Now, let's look at the second fix pattern. Suppose E here involves a blocking operation such as I/O tasks. The 'just' operator here returns a Mono object containing the value of E. The difference between these two expressions is whether E is evaluated eagerly or lazily. This fix pattern is often used in combination with the first fix pattern. Note here that the 'subscribeOn' operator is added by the first fix pattern.

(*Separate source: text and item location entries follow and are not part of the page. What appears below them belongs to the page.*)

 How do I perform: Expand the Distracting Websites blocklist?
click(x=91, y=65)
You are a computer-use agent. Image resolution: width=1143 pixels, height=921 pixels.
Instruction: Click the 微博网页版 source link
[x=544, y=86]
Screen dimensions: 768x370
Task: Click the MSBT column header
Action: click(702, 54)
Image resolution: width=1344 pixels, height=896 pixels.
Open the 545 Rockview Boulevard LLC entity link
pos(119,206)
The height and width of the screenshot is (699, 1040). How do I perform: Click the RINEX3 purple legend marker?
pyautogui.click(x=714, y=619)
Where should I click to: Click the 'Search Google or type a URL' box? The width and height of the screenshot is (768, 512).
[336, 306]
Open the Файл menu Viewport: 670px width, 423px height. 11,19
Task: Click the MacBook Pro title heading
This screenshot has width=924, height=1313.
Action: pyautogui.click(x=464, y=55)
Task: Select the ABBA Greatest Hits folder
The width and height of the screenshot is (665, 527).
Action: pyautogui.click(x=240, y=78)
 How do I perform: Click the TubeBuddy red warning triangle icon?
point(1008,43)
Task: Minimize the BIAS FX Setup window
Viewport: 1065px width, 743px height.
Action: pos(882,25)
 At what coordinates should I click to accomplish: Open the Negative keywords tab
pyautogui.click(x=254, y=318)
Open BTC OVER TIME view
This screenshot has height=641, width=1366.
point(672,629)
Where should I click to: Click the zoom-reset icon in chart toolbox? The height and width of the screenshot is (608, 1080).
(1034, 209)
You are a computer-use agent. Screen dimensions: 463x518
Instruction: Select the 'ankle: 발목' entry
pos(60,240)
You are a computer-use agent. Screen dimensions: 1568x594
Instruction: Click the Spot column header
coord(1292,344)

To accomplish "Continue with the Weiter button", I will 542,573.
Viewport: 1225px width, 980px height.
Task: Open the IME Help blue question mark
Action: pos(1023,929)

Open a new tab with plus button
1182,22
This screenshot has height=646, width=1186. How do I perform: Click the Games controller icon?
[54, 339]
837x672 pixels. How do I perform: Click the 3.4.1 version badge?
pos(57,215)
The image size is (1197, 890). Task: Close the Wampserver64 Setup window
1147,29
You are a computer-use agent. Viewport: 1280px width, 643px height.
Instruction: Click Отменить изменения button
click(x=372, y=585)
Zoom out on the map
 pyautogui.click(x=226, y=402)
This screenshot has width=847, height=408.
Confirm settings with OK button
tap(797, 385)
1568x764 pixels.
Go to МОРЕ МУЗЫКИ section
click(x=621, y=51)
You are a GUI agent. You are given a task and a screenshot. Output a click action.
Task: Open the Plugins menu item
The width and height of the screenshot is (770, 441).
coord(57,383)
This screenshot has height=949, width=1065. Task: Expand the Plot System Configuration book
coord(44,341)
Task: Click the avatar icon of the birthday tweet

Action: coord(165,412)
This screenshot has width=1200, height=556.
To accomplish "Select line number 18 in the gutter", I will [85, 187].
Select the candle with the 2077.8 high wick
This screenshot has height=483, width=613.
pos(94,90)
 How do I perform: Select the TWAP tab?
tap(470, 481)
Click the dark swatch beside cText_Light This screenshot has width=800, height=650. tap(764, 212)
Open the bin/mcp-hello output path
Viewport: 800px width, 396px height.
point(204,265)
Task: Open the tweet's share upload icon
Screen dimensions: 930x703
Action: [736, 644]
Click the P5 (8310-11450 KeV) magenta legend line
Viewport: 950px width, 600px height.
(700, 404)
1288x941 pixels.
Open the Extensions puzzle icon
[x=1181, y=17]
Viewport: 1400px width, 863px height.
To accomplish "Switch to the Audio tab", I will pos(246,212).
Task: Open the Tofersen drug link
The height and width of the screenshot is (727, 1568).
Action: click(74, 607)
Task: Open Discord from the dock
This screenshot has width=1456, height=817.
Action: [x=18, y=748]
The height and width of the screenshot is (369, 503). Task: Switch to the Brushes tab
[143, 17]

This slide explains the difference between before and after applying the fix pattern. Before the fix, the 'just' operator eagerly executes the getSomething method, which can block the thread. After the fix, the getSomething method is lazily executed in a separate worker thread. The main thread can be used to do other tasks without being blocked.

Here are the experimental results. We measured CPU usage, heap usage, latency and memory usage before and after applying the fix pattern. Since performance measures can vary even if the same test is run, we ran the same test 10 times. These plots show how the performance measures change at each iteration. The plink line indicate the performance measures before applying the fix pattern, and the purple line show the results after applying the fix pattern. In general, less resources are used after applying the fix pattern. We also ran the regression test suite and found no regression error. This is the result of Apache James.

For the other subjects, similar results were observed.

So, what are the takeaways?

They all sound obvious, aren't they?

Then, let me flip these takeaways into questions. I think the answers are not a definitive yes, which makes us think about the future direction of APR and also debugging research.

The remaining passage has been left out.